Just imagine the following situation: You’re at the cinema with your loved one. It’s an absolutely safe situation, and you’re enjoying yourself. Then suddenly, your brain (for some unknown reason) is generating a series of very uncomfortable anxiety symptoms. What is happening? Could be that something (maybe in the movie) has triggered an anxious thought pattern? Very possible. The situation is still safe, nothing has changed in the cinema, but the mind can make things appear unsafe (Click here to find out more about the power of gratitude).
What is anxiety disorder and how does it affect people?
This blog post talks about the anxiety mentioned above – the one that is maladaptive. Maladaptive, because it becomes a barrier in your life, making you feel unable to live life to its fullest. The one that never seems to truly go away. The one that is often called a disorder, because it no longer serves us, but instead keeps us prisoners of our own mind – the ultimate form of hell. Here’s what it may look like:
Anxiety keeps me awake at night
“I’m having anxiety tonight.
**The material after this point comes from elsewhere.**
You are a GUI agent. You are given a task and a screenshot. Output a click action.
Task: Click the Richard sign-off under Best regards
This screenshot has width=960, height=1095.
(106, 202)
I get these thoughts that I’m going to die while my 7 years old daughter is alone in bed with me. I know it sounds crazy, but this is my current anxiety. There is always one, and it never ends.“ – Kelly, 27
Panick attacks interfere with my everyday life
“I can’t leave the house alone without my mom unless it’s for work… I’m 23. 2 years ago I would go everywhere alone. I hate this random bursts of panic attacks when I’m just out trying to relax or have fun. I get lightheaded and feel faint. I feel bad because my friends think I’m just not having fun with them because I’m always wanting to go home early.“ – Andy, 23
I’m feeling scared to death
“I feel a feeling of doom, like something bad is about to happen, like I am literally dying. I am so scared and can’t think of anything else but death. I felt like that yesterday, and now I can’t get it out of my mind. I’m so scared.” – Tom, 54
Anxiety paralyses me – how do I escape this hell?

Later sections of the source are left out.